====== Records for this exercise ======
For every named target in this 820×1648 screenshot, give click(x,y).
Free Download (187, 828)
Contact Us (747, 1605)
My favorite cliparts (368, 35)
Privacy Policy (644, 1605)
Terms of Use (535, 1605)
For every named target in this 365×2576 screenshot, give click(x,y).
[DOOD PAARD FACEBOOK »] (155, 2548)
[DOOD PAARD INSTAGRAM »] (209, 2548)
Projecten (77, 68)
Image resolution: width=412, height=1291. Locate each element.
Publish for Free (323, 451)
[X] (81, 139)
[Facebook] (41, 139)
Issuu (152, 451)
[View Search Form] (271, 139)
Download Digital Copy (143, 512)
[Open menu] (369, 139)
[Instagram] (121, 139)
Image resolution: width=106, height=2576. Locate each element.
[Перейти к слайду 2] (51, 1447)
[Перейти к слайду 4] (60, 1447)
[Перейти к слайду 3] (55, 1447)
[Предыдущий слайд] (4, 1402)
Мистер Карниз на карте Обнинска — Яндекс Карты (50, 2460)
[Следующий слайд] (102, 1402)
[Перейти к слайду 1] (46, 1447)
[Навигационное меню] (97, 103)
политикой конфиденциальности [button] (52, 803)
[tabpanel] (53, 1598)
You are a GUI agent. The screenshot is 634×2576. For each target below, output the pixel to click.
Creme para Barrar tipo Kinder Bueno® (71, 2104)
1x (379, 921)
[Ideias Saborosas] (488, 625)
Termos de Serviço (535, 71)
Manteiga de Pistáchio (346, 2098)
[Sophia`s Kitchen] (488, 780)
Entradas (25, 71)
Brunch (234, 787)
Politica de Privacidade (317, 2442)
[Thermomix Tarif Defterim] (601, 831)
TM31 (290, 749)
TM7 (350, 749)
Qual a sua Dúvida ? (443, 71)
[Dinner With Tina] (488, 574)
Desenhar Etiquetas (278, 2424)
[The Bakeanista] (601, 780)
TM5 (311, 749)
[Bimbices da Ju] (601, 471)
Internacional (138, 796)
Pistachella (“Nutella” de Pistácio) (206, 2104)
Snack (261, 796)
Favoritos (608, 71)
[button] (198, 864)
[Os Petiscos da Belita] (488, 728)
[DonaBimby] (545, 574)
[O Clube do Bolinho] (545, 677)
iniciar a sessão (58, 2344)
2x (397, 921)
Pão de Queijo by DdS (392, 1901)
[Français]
======
- [Exercise]:
Retype only the lines above between the line with "Contact Us (747, 1605)" and the line with "Image resolution: width=412, height=1291.", counting those two lines as well, and keep every character as it is.

- [Task response]:
Contact Us (747, 1605)
My favorite cliparts (368, 35)
Privacy Policy (644, 1605)
Terms of Use (535, 1605)
For every named target in this 365×2576 screenshot, give click(x,y).
[DOOD PAARD FACEBOOK »] (155, 2548)
[DOOD PAARD INSTAGRAM »] (209, 2548)
Projecten (77, 68)
Image resolution: width=412, height=1291. Locate each element.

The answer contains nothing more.